I was floored. It turns out that Gil, when not filling in at the restaurant and scouring for franchisees, also serves as Webmaster and IT manager. In other words, he helps run a small business; the smaller it is, the more hats you wear.

Following our brief exchange, Gil and I met up for lunch to continue the conversation. Gil is better versed in search engine marketing than many professionals working in the interactive industry. During our lunch, we discussed mobile search, branding, the major search engines, linking strategies, click fraud, blogging, and strategies for best assessing the return on investment.

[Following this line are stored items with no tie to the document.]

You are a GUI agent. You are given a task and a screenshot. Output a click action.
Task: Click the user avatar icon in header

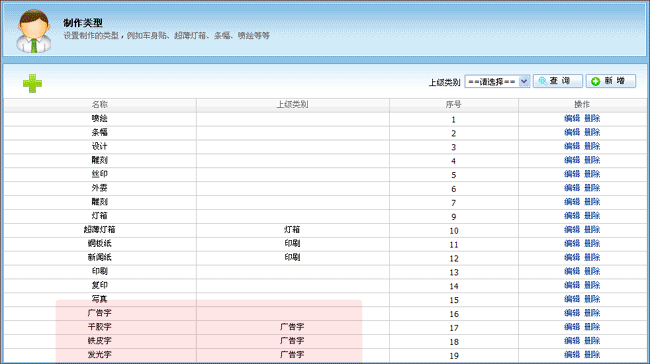(x=34, y=31)
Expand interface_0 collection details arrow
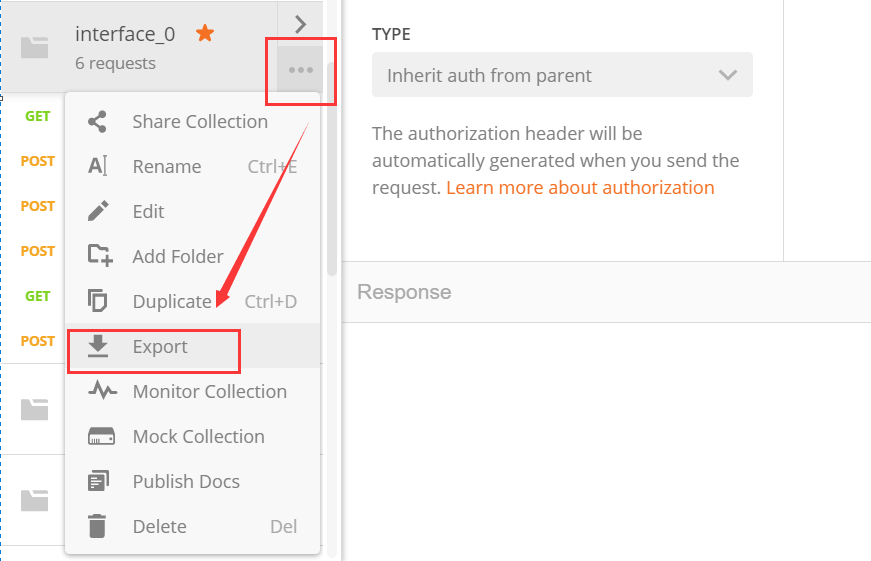Viewport: 871px width, 561px height. 300,24
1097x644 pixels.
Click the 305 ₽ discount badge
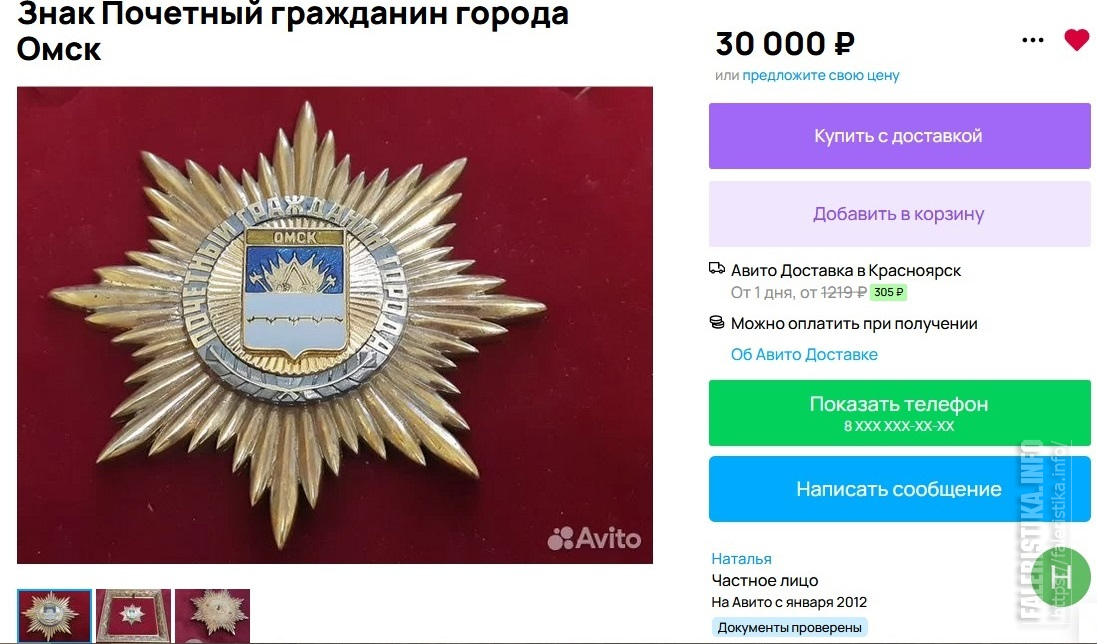889,292
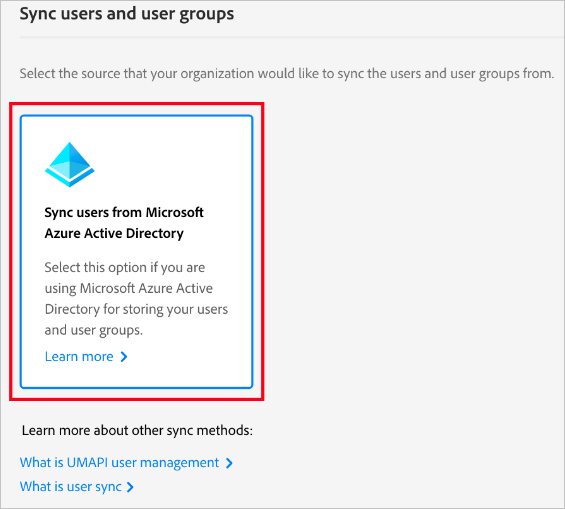Click the using Microsoft Azure Active description line
This screenshot has width=565, height=509.
pos(129,289)
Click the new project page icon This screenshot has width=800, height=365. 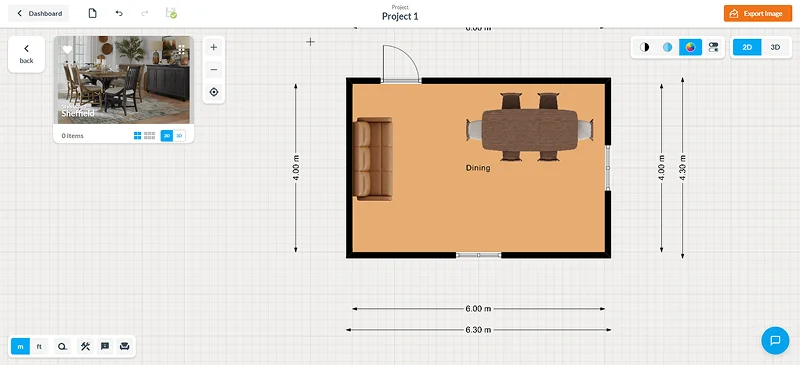[92, 13]
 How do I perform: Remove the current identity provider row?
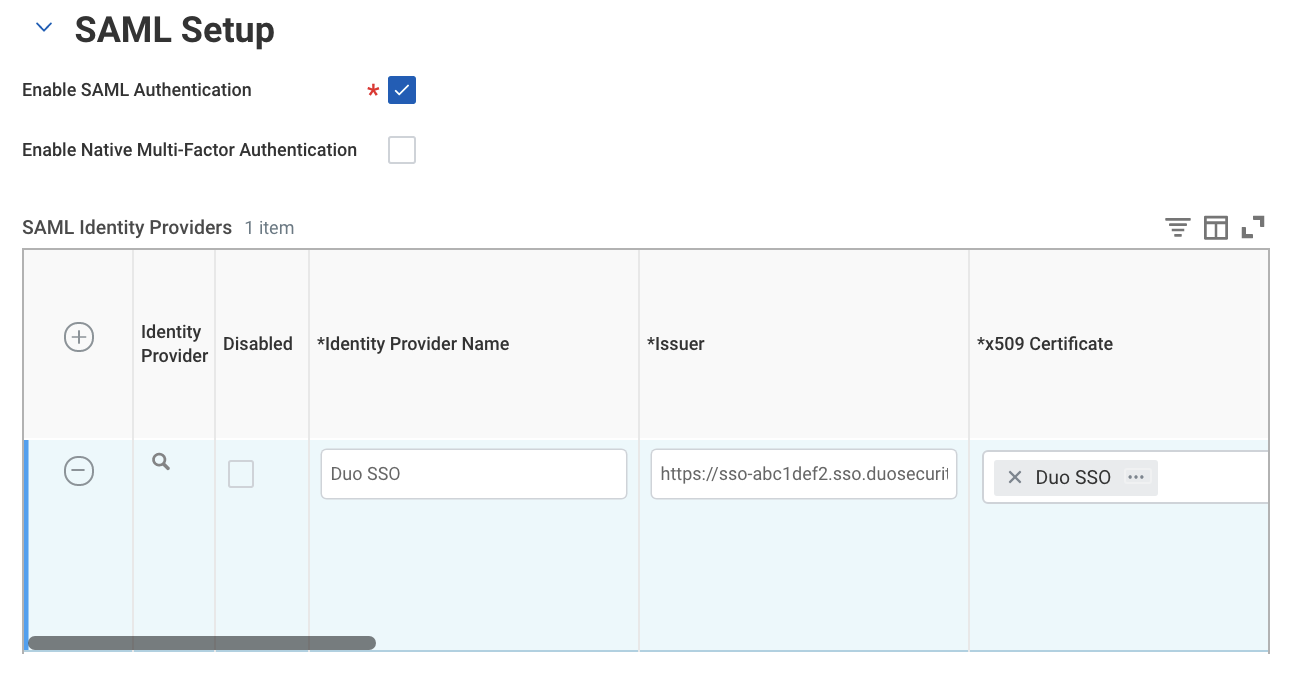[78, 471]
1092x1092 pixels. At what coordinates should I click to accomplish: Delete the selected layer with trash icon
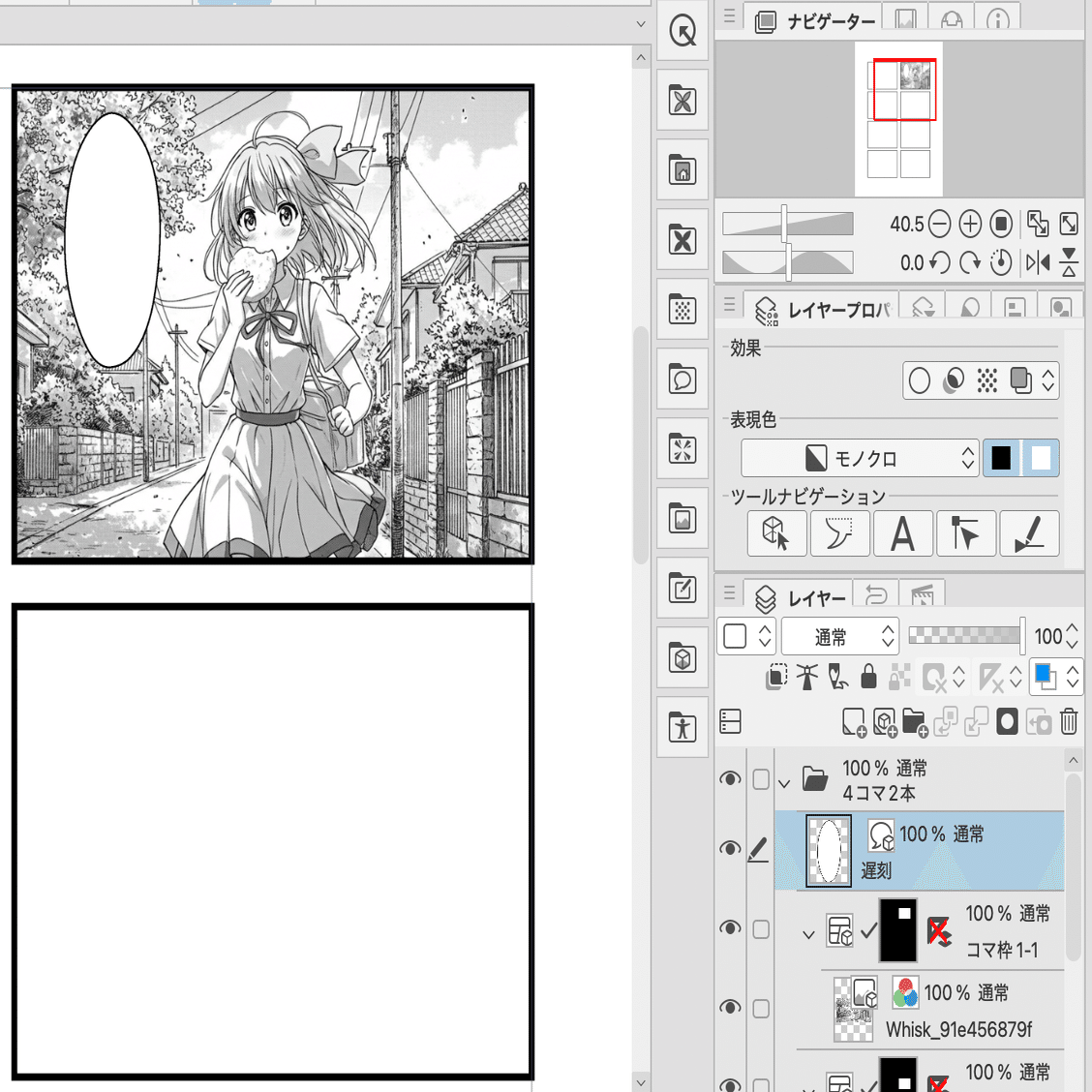(x=1068, y=720)
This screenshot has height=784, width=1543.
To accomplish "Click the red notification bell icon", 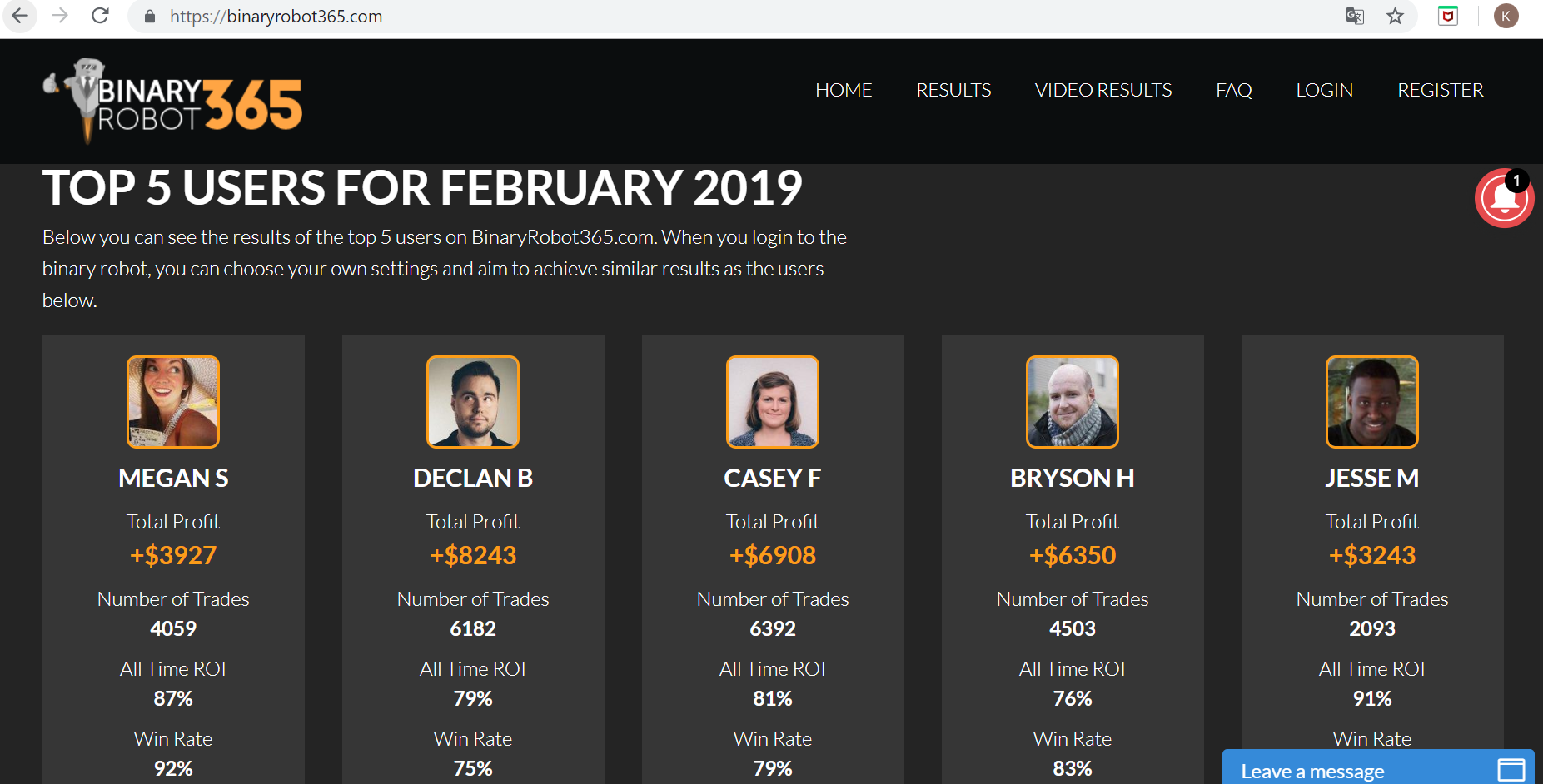I will tap(1504, 198).
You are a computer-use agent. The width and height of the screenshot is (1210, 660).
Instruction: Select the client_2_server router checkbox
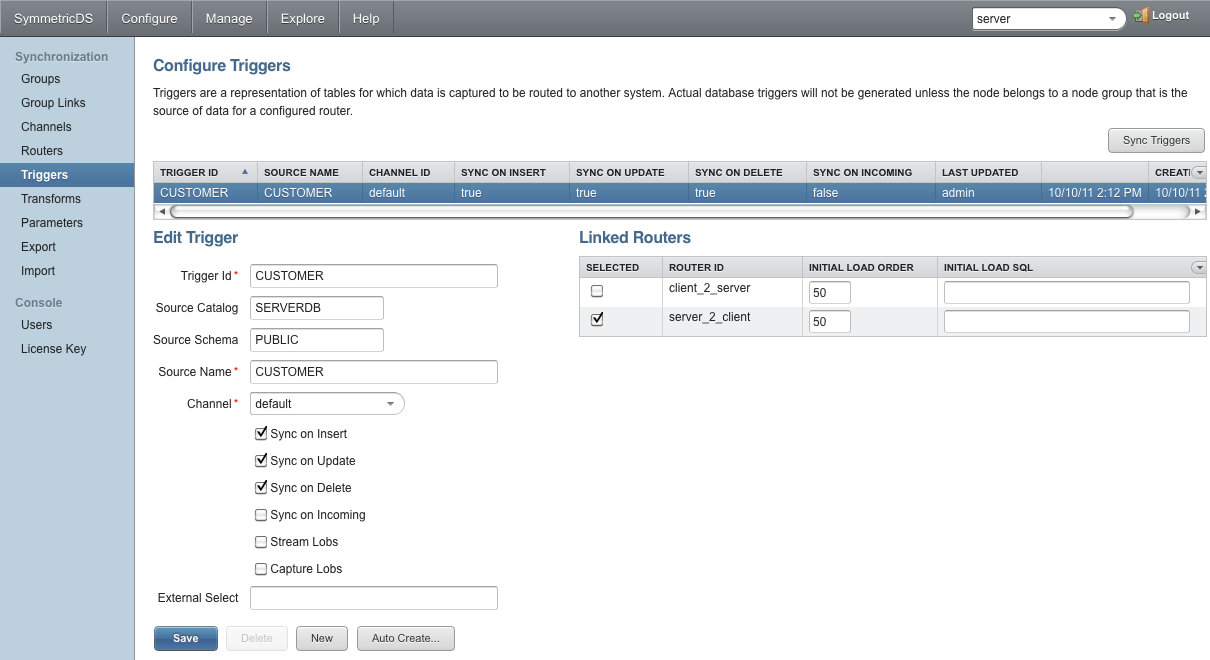[x=597, y=291]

Gil's main goal for is to attract franchisees. There's currently just the one Mandler's restaurant, but the company has ambitious plans for rapid expansion. While I think the best way to convince someone to open a Mandler's franchise is to have them try a piping hot 9.5" piece of meat slathered with sauerkraut and horseradish mustard, Gil is more interested in entrepreneurs than gourmands. He's already enlisting search engine optimization and paid search strategies to find his target audience.

Though Gil is convinced that online marketing is the best possible channel (Mandler's also advertises in newspapers and elsewhere), he has yet to see the returns from it that he knows are attainable. He enumerated a number of obstacles and issues he encountered while developing a search and online marketing program in-house. Here are some of the most pressing search marketing challenges Gil faces:

  • Ranking atop natural search results. Gil doesn't want to just rank high for sausage restaurant or even New York franchises. He wants to rank atop the listings for "franchise," so that anyone seeking a franchise opportunity will find Mandler's. One catch: there are 142 million listings for "franchise" in Google and 75 million in Yahoo.

  • Optimization strategies. Gil's wrestling with whether to outsource search engine optimization. He's comfortable with his own knowledge of technical site fixes, linking strategies, and building content, so he wonders what else a specialist can really do for him.

  • ROI. With natural search, he wonders how well the investment of time will pay off in attracting his target audience. With paid search, the conversions aren't yet coming though, and he must ensure that the clicks he's paying for are worth it.

  • Managing paid search. Gil is currently using nearly 1,000 keywords, including misspellings of his targets. He needs to be able to quickly optimize his campaign in line with his evolving strategy. He fears targeting too narrowly--Mandler's ambitious expansion plans will soon make it a national brand if successful--but he's also concerned about the costs for broad terms.

  • Click fraud. Gil already discovered a blatant case of click fraud on a second-tier engine, with a major spike in clicks coming from the same IP addresses one day. The engine denied the problem, so Gil pulled his campaign immediately. I'd heard that happening before with that engine, but regarding a major national advertiser. The difference is that for Gil and his peers, it can entirely wipe out their marketing budgets.

Those challenges aside, Gil is optimistic for what he can do with online marketing. He's planning on launching a blog about franchising to help boost the site's natural search rankings, though he wants to ensure the blog won't overshadow the main site.

Gil's done his homework, and he's juggling several strategies to see what's most effective. He also senses an opportunity, as he sees that most franchises are not fully capitalizing on the online channel. Given how many things he's already doing right, I'd expect that before long, the connections he establishes through search engine marketing will help Mandler's come to your city, wherever you are.

Be sure to save room for the zucchini fries.